The haunted earth by Dean R. Koontz

“Now, sir, may I escort you to Mr. Kanastorous’ table?”

“Yes, please.”

“Walk this way,” Mabel said, shambling through the mirrored door into the club proper.

Unwittingly, she had given Jessie one of the hoariest lines he had ever heard, but he resisted trying to trudge like a Shambler. He and Brutus walked as they always walked, into the huge, circular nightclub, past the oval stage in the center of the room where a weird assortment of human and maseni supernaturals were playing bi-world music, between tables of colorful diners, to a back booth, in the shadows, where Mr. Kanastorous waited for them.

“My old friend, the gumshoe!” Kanastorous exclaimed, standing on his seat and reaching across the booth table to shake Jessie’s hand.

“How are you, Zeke?” the detective asked, accepting the scaly, four-fingered mitt and pumping it up and down.

“Prosperous!” Zeke said, smiling, happy with himself, his horny lips parted to reveal a hundred tiny, razor-sharp teeth and a long, restless, green tongue. “Sin merchants have always been popular and wealthy. Now that sin is legal, we’re more popular and wealthier than ever.” He looked at Brutus as the hell hound clambered onto the booth bench beside Jessie and said, “How is my friend, the nightmare beast?”

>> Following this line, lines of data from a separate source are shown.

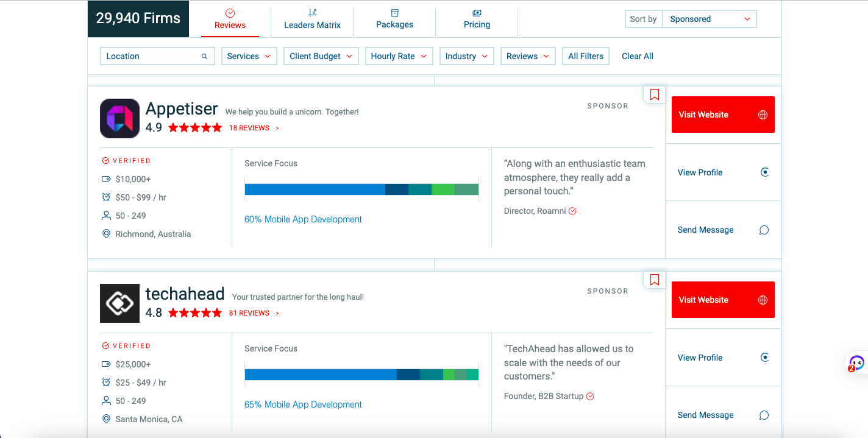Click the website globe icon on Appetiser's Visit Website button

(763, 115)

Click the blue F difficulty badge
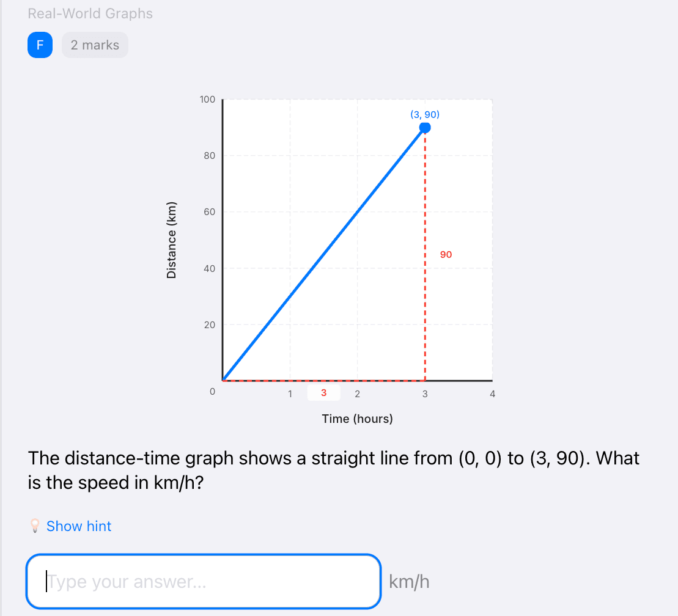pyautogui.click(x=40, y=45)
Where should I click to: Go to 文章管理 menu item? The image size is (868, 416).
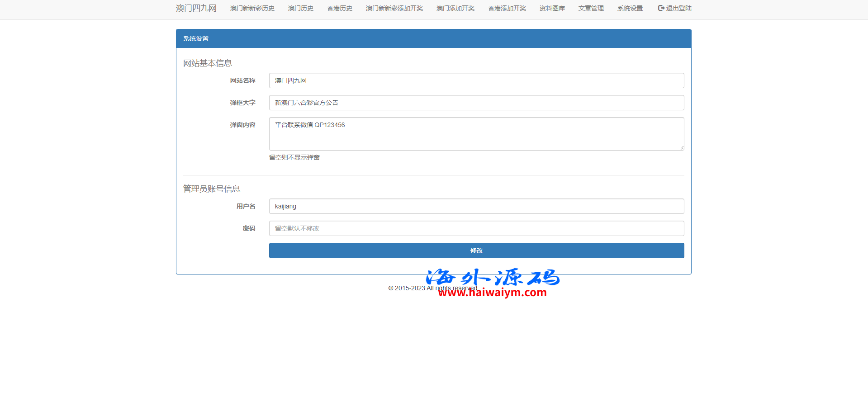[591, 8]
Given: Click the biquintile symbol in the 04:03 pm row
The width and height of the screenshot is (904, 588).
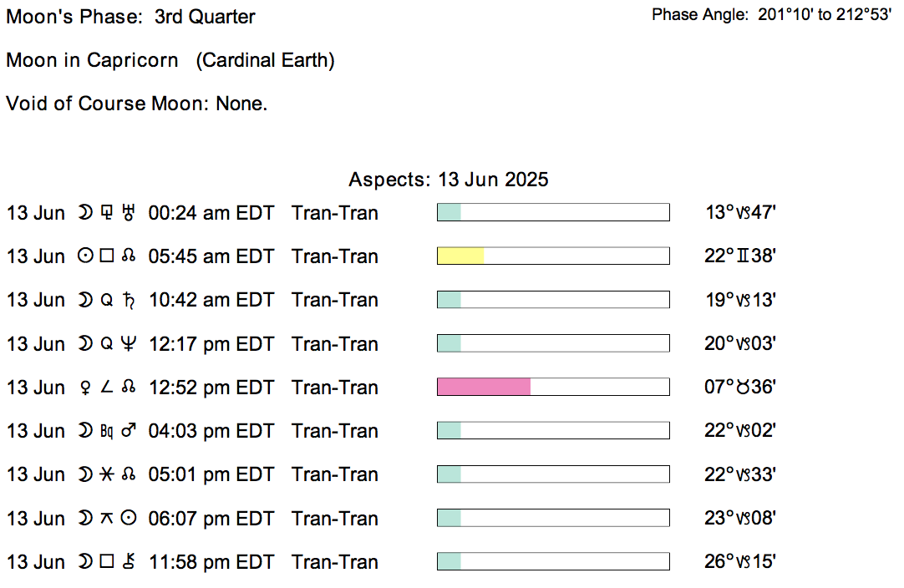Looking at the screenshot, I should point(106,432).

“Thirsty,” Brutus grumbled. “Can we get a drink in this dump?”

“Most assuredly!” Kanastorous said. He punched the intercom beside the booth and ordered their drinks. “This one on me,” he said, typing on the keyboard under the intercom and pressing his hand to the scanner plate.

“Thank you, Zeke,” Jessie said.

“He can afford it,” Brutus said.

The demon turned to the hell hound and grinned. “Same old bastard you always were, huh, Brutus? I think you were the most cantankerous hell hound I ever worked with.”

“You two were in Hell together?” Jessie asked.

“Of course,” Kanastorous said. “Didn’t you know?”

“I didn’t, no.”

“We worked together for—what was it, fifty years?”

“An eternity,” Brutus said.

“Fifty years,” Kanastorous said, nodding his small, round, scaly head in agreement with himself. “We were on a project to corrupt the morals of teenage girls, I believe.”

“A study group,” Brutus said.

“Interesting work,” Kanastorous said. “Sort of a think-tank operation with some first-hand field work, as well.”

“Stimulating,” Brutus agreed.

A Tibetan wolfwoman brought their drinks. She was nearly six feet tall, though she walked with a slight stoop, because of the nature of her haunches. Dressed only in her silver pelt, she was quite lovely with eight bare teats slightly rouged along her soft belly.

They sipped their drinks and watched her until she was out of sight among the tables.

“Well, this must be a strange case you’re working on now, my private-op friend,” the demon Kanastorous said, the first to regain his senses from the unintentional spell the wolf woman had. cast over them.

“It’s unusual,” Jessie admitted.

“Care to tell me about it?”

“No.”

“Instead, why don’t you tell us about this hot little number who’s on her way here to talk to us?” Brutus suggested, raising his snout from his drink dish and looking across the table at the demon. Droplets of liquor hung in his bristly, gray muzzle fur, glistening like drops of dew.

Kanastorous reached for a pretzel from the bowl in the center of the table, plucked one up and promptly dropped it. “It’s so awkward, not having a thumb,” he said, apologetically. “I wish there were some way I could have a thumb, but the myths say a demon is four-fingered. And these long claws are no help either, so far as coordination is concerned.”

“About the girl,” Brutus said.

Kanastorous nodded, picked up the pretzel and took a bite of it, swallowed without chewing. “When you called me from your office a couple of hours ago,” he said, “I knew one of my girls would be able to help you, for the right price, but I wasn’t sure which one.” Kanastorous managed about fifty succubi whom he rented out to horny, flesh-and-blood men and women. “Then I remembered Gayla.”

“Pretty name,” Jessie said.

“Gorgeous girl,” Kanastorous said. “She’s strictly a one-way succubus.”

“One-way?” Jessie asked.

“You don’t know about succubi?” the demon asked, finishing his pretzel and reaching for another. He dropped it.